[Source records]
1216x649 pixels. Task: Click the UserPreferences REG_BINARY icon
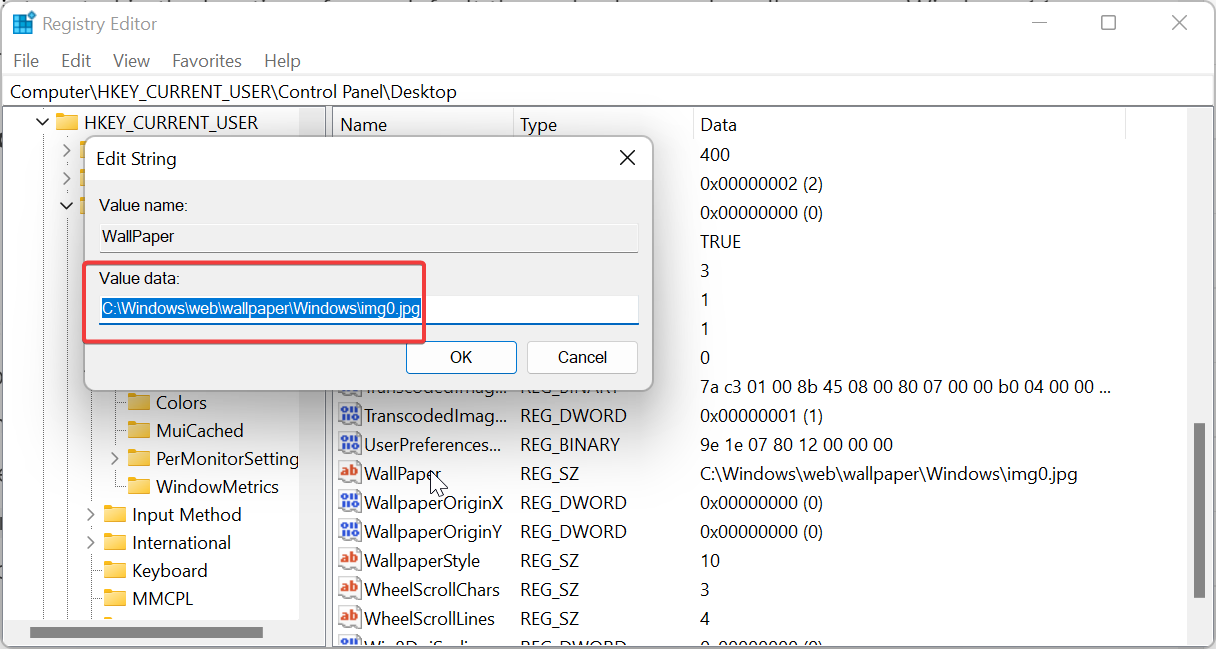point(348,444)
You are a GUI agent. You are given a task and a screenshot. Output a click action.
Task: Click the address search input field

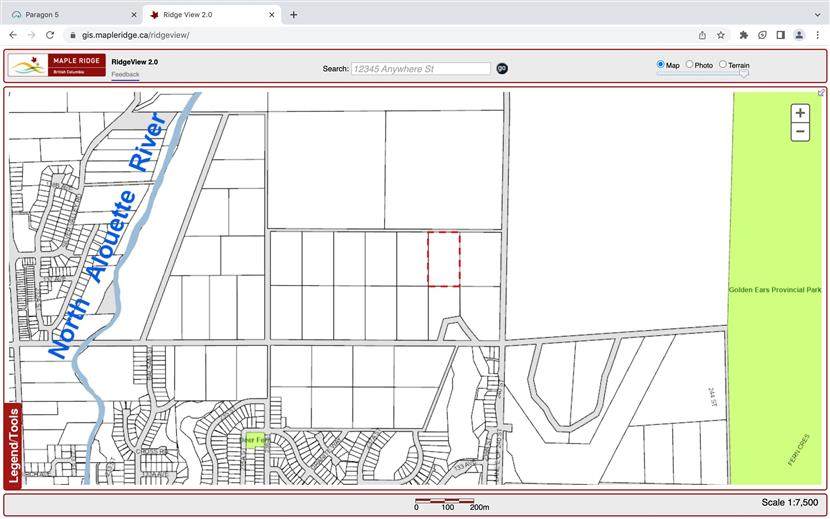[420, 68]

**TO DO**. Rewrite every line of the listing above as a numbered list, skipping blank lines and leaving out the pictures.

**WRITTEN SOLUTION**.
1. 1216x649 pixels. Task: Click the UserPreferences REG_BINARY icon
2. point(348,444)
3. You are a GUI agent. You are given a task and a screenshot. Output a click action.
4. Task: Click the address search input field
5. [420, 68]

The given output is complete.